• **Set task**
Reproduce word for word the passage of the Atwood v. Atwood opinion below, from "Before BILLINGS, C.J., and" up to and including "February 1, 1981.".

• **Text segment**

------------------------------

Atwood v. Atwood, 82-117
Decision Date | 06 September 1983 |
Docket Number | No. 82-117,82-117 |
Citation | 465 A.2d 1354,143 Vt. 298 |
Parties | Richard J. ATWOOD v. Lois M. ATWOOD. |
Court | Vermont Supreme Court |
Gilbert T. Normand, Montpelier, for plaintiff-appellee.
Edwin W. Free, Jr., of Richard E. Davis Associates, Inc., Barre, for defendant-appellant.
Before BILLINGS, C.J., and HILL, UNDERWOOD, PECK and GIBSON, JJ.
Defendant appeals from the property division order of the Washington Superior Court pursuant to a divorce decree. She specifically appeals from that portion of the judgment disposing of the 14.4 acre parcel of real estate acquired during the marriage.
At the time of the trial the parties owned, as tenants by the entirety, 14.4 acres of land in Waterbury Center, Vermont. Located on this property was a dwelling house and a large two story barn. They acquired the property in 1979. Defendant and the three children have been living there alone since the parties separated on February 1, 1981.
At trial, the disposition of the 14.4 acre parcel was hotly disputed. Plaintiff proposed that defendant be given 8.4 acres together with the house and barn, and that the remaining 6 acres be divided into three 2 acre parcels, which would be sold and the proceeds placed in an interest bearing account for the benefit of the children. In regard to his proposal, plaintiff submitted plaintiff's exhibit number four--a hand drawn sketch of the parcel which showed how it could be divided into one 8.4 acre lot and three 2 acre lots. Defendant rejected plaintiff's proposal and testified that she wanted the whole 14.4 acres awarded to her.

------------------------------

• **Listed entries**
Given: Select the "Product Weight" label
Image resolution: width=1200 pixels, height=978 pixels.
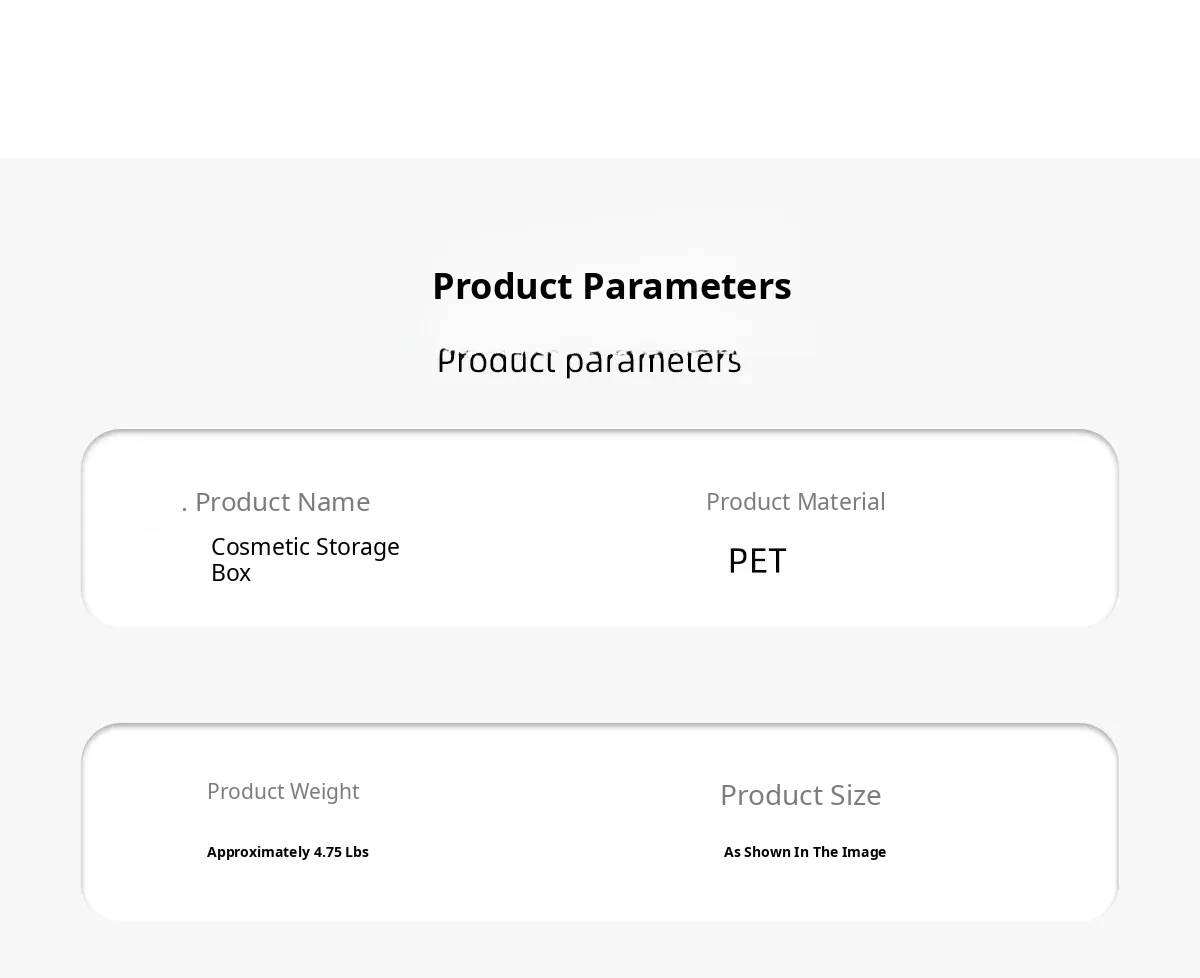Looking at the screenshot, I should (x=283, y=792).
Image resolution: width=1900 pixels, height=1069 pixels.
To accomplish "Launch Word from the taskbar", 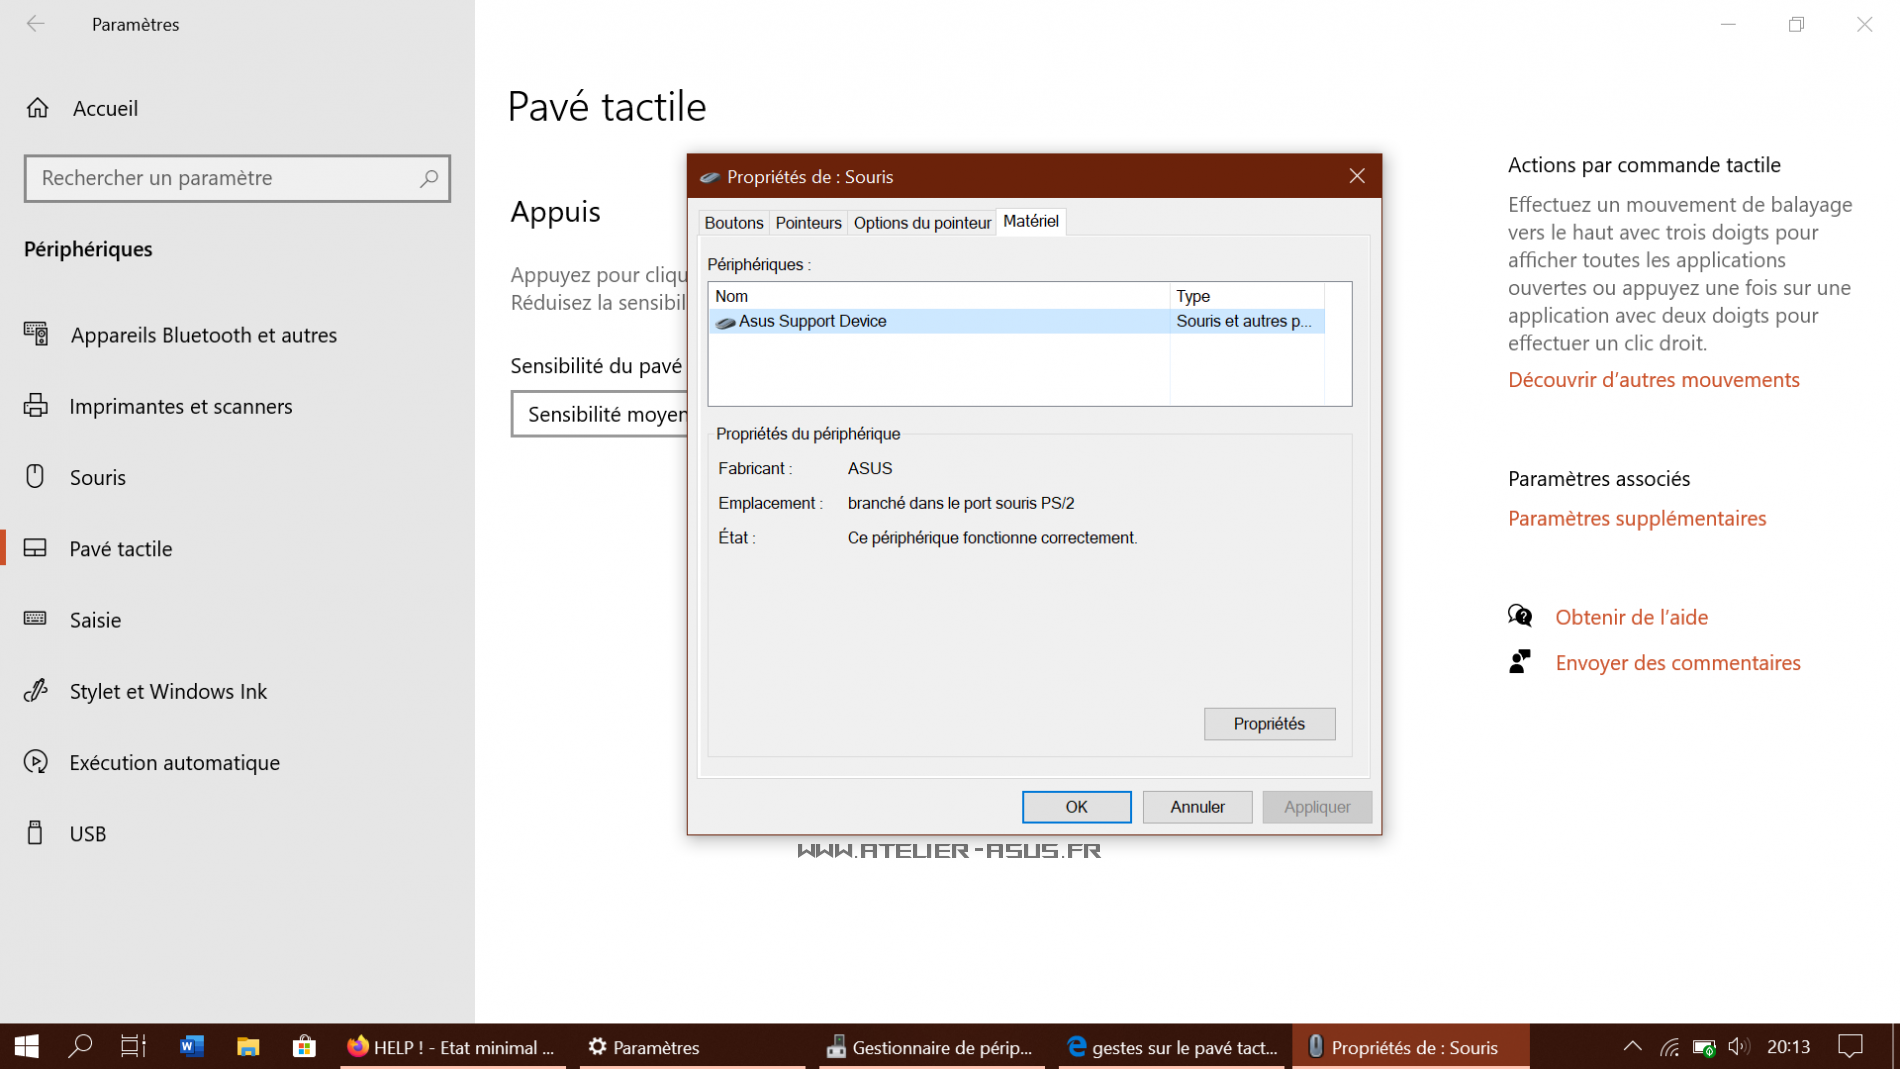I will (x=191, y=1046).
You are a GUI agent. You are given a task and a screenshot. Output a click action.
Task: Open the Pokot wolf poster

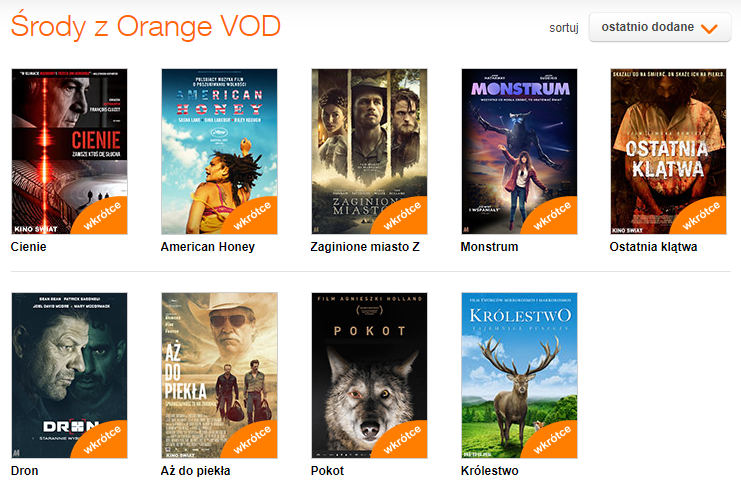[x=370, y=376]
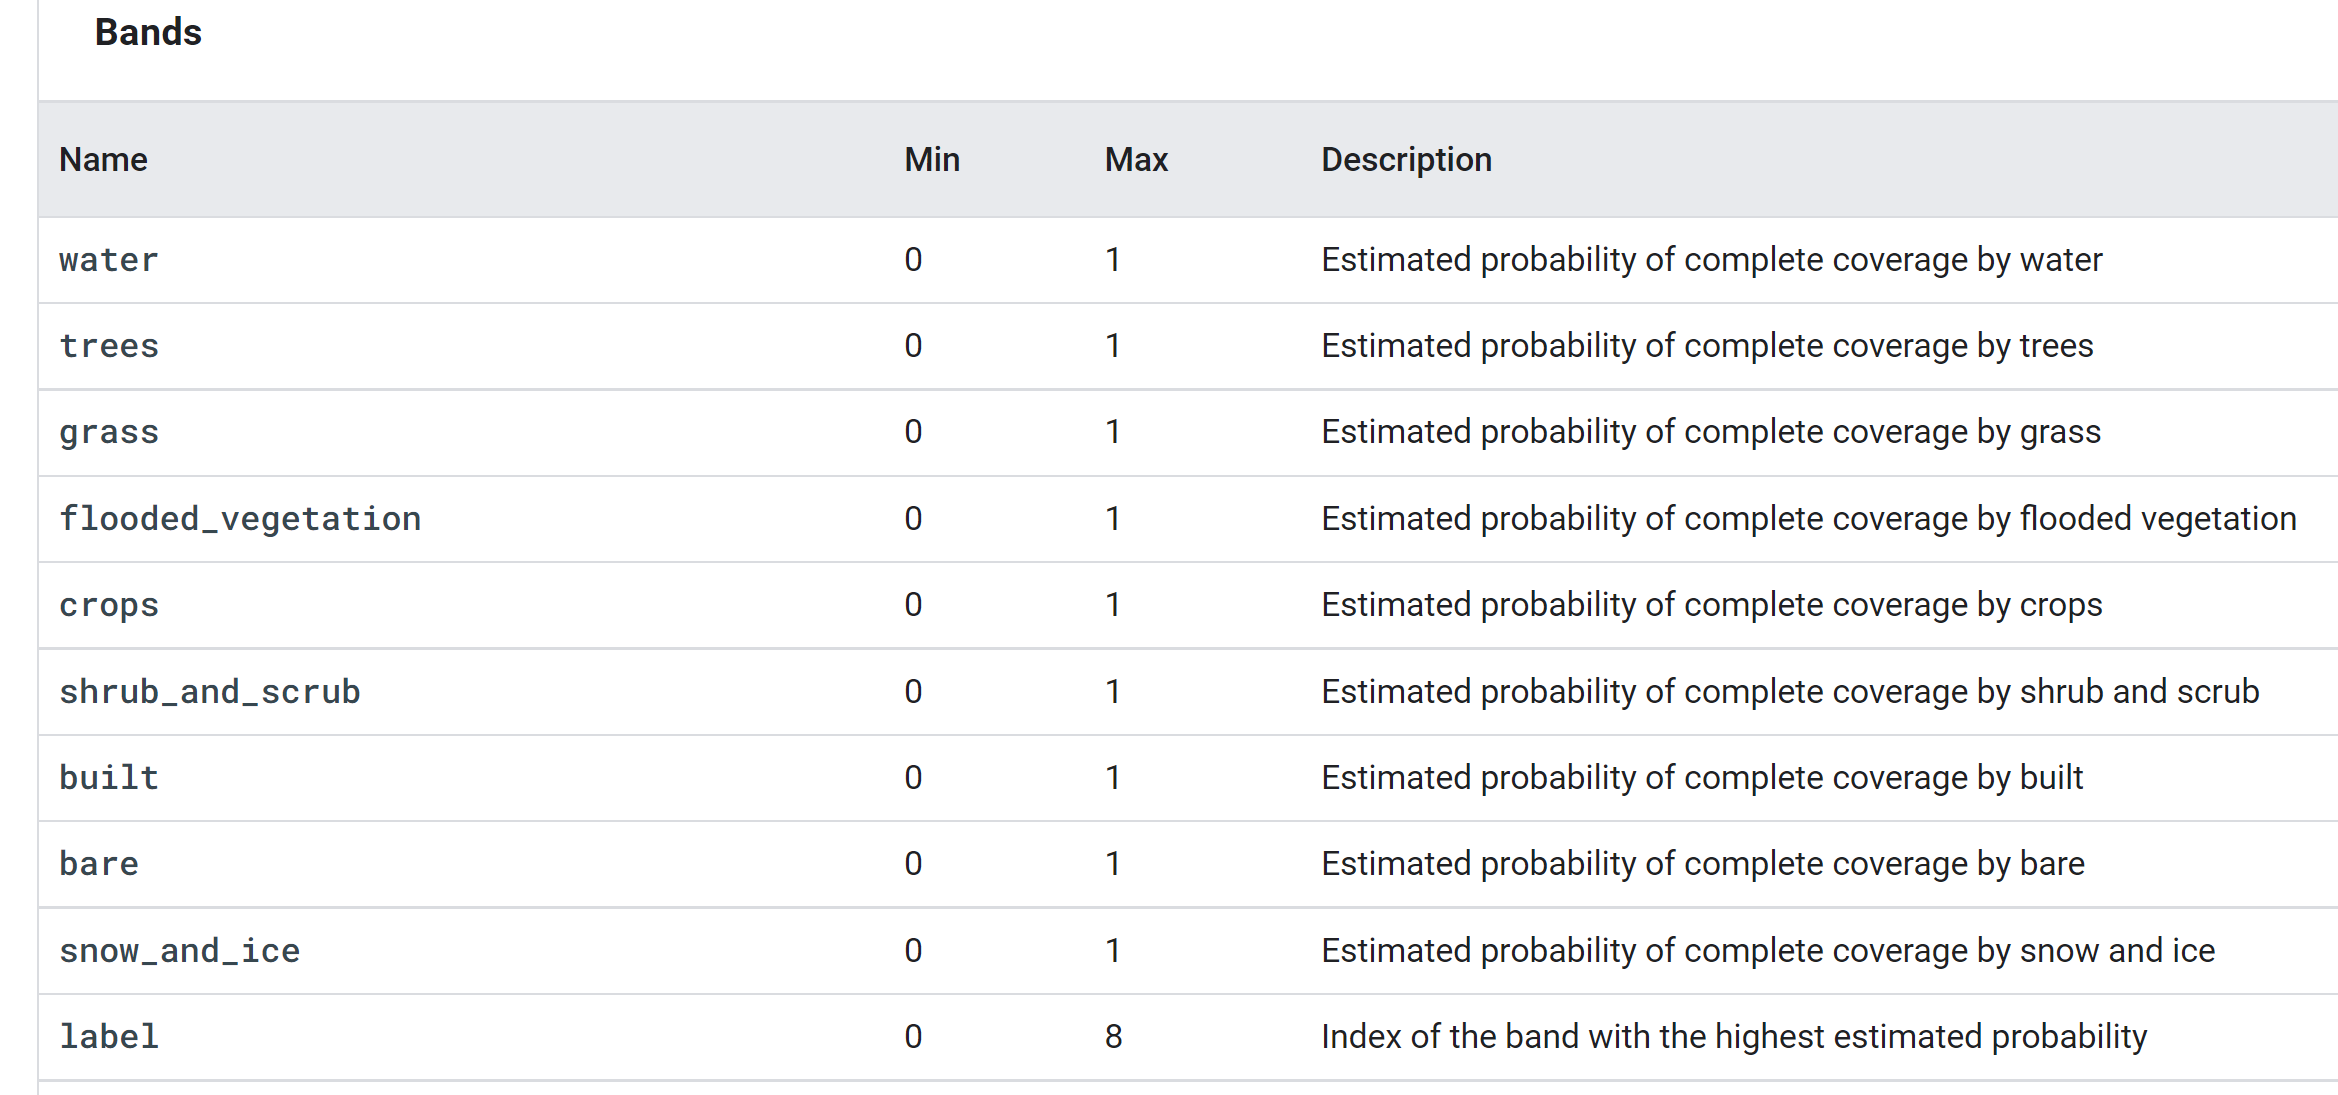Click the Description column header
2338x1095 pixels.
(1405, 160)
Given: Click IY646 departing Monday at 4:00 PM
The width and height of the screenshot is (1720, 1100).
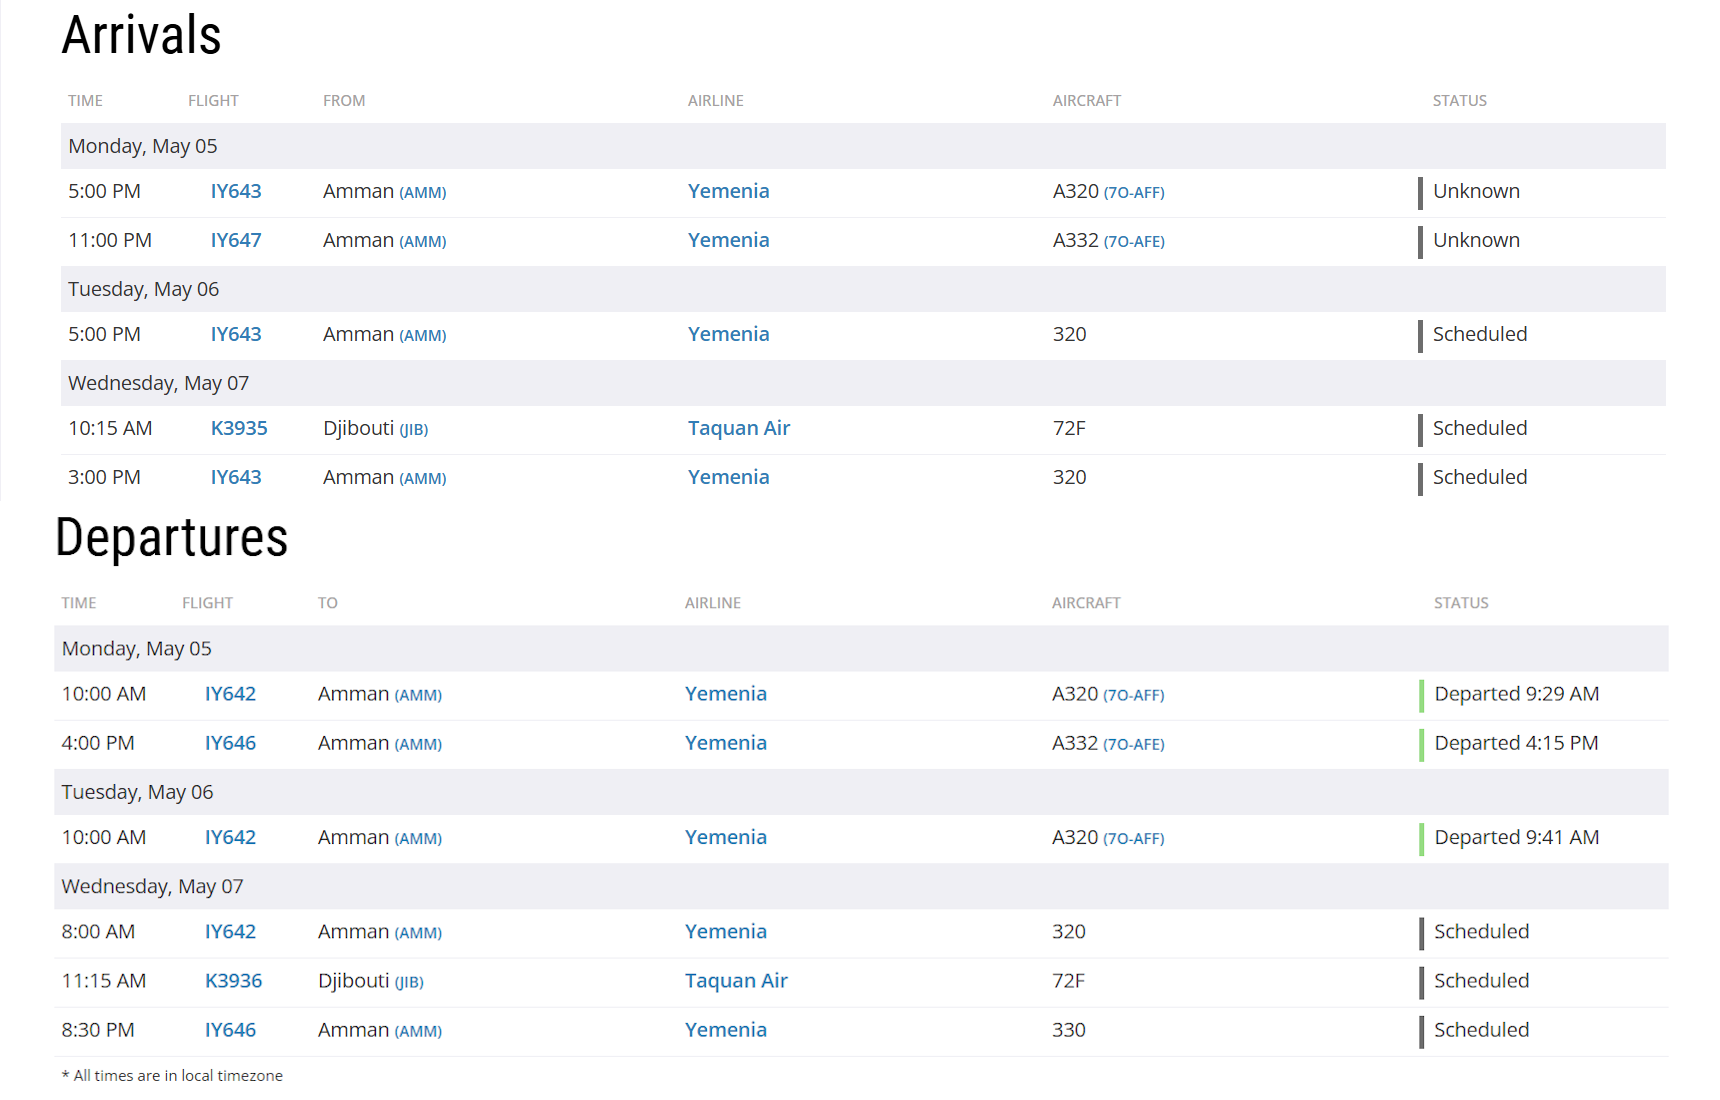Looking at the screenshot, I should (230, 744).
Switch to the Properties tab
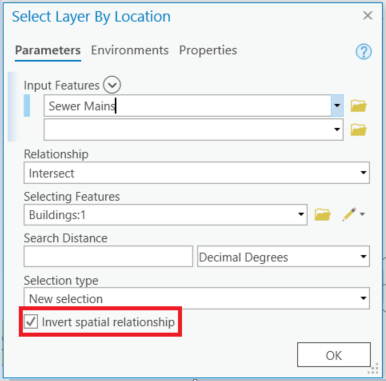Image resolution: width=386 pixels, height=381 pixels. tap(208, 50)
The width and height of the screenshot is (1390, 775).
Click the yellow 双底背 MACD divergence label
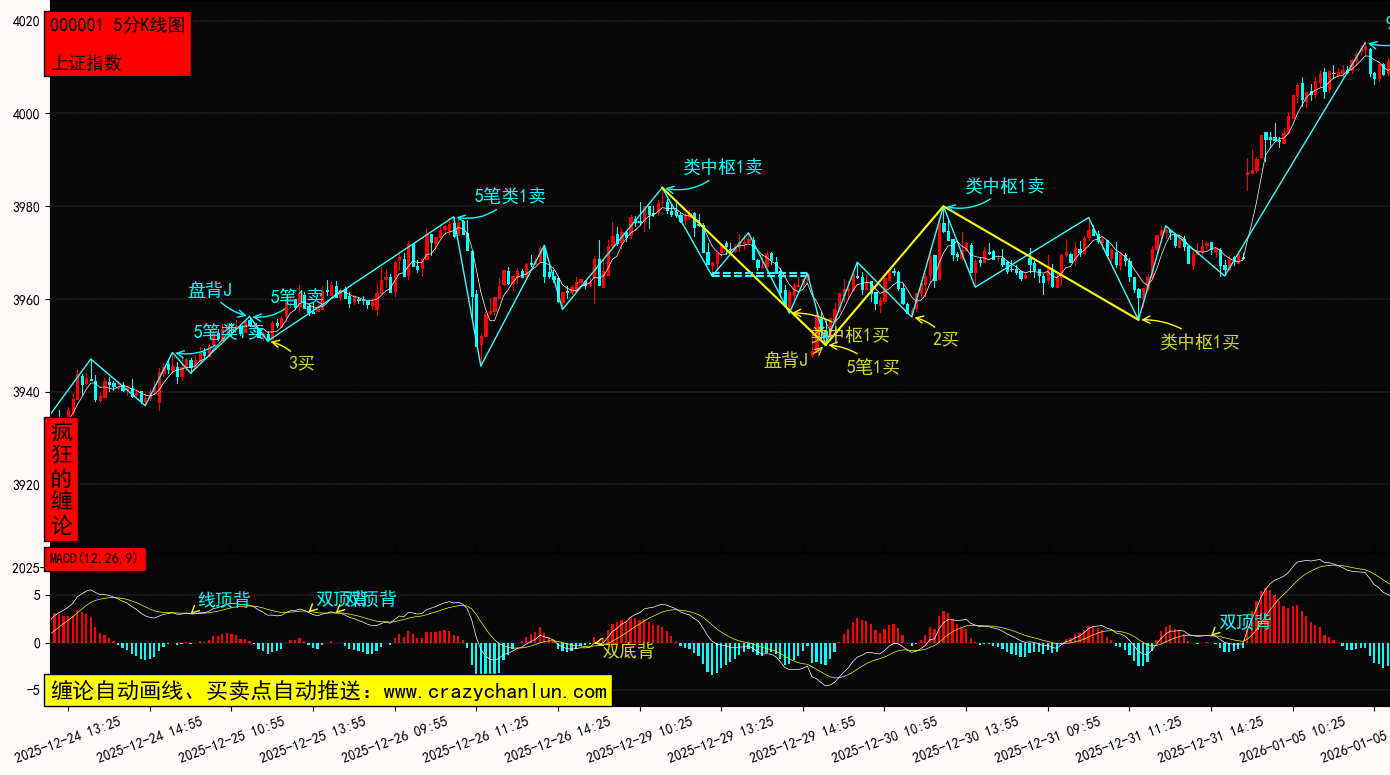pos(628,651)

------------------------------

• **Problem solution**
Before BILLINGS, C.J., and HILL, UNDERWOOD, PECK and GIBSON, JJ.
Defendant appeals from the property division order of the Washington Superior Court pursuant to a divorce decree. She specifically appeals from that portion of the judgment disposing of the 14.4 acre parcel of real estate acquired during the marriage.
At the time of the trial the parties owned, as tenants by the entirety, 14.4 acres of land in Waterbury Center, Vermont. Located on this property was a dwelling house and a large two story barn. They acquired the property in 1979. Defendant and the three children have been living there alone since the parties separated on February 1, 1981.